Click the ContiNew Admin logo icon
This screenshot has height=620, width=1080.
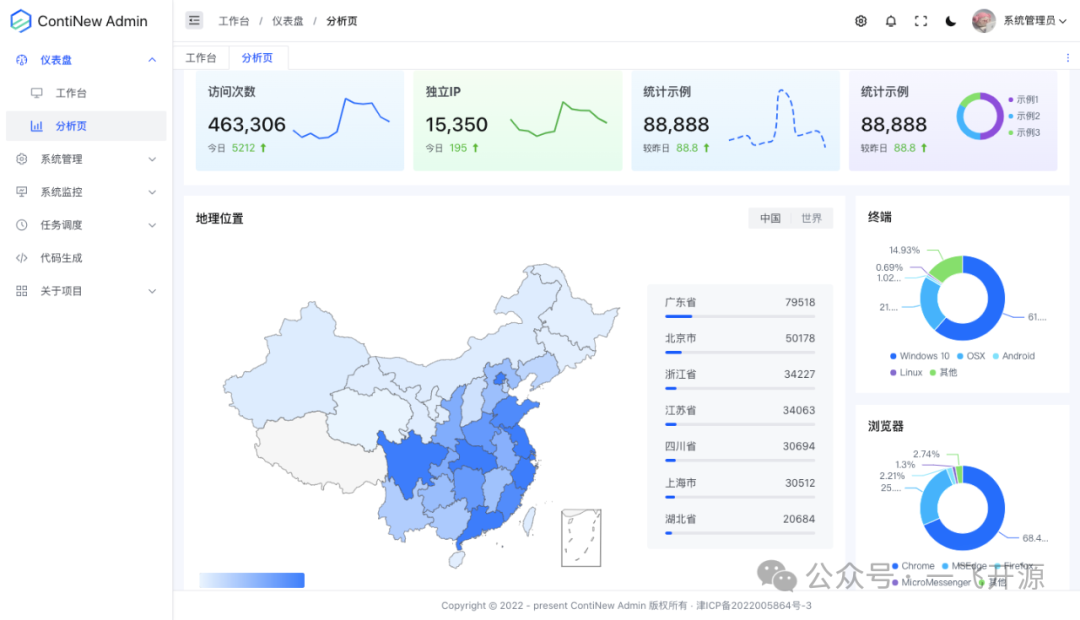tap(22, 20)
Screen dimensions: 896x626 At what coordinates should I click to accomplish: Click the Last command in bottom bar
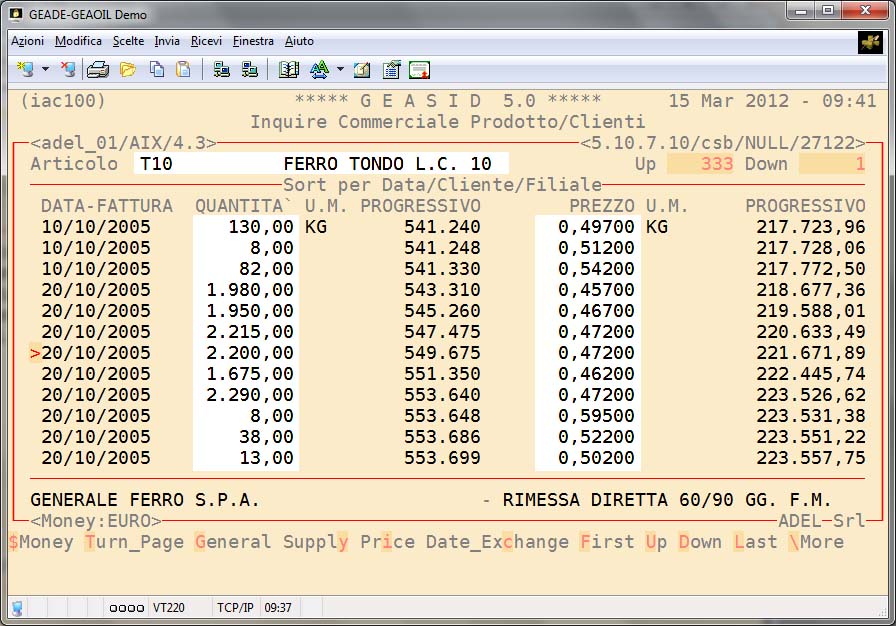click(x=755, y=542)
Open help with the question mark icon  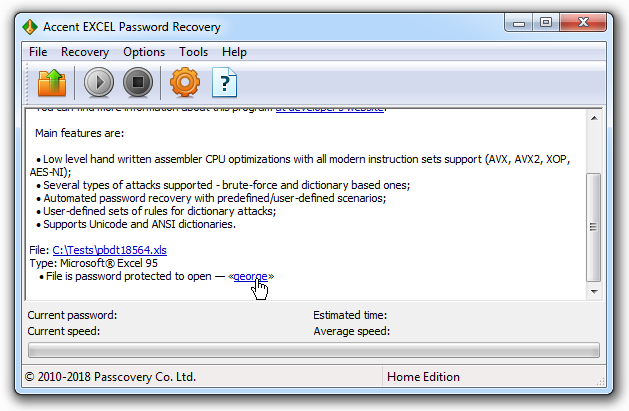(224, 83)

■ **WHAT TO WORK ON**
In the listing, from its first line through the line holding "click(x=755, y=542)", inclusive, swap "bottom bar" for "status bar" and leave everything else the same. Give only those lines and omit the pictures.

■ **OUTPUT BELOW**
Click the ContiNew Admin logo icon
This screenshot has height=620, width=1080.
tap(22, 20)
Screen dimensions: 896x626 At what coordinates should I click to accomplish: Click the Last command in status bar
click(x=755, y=542)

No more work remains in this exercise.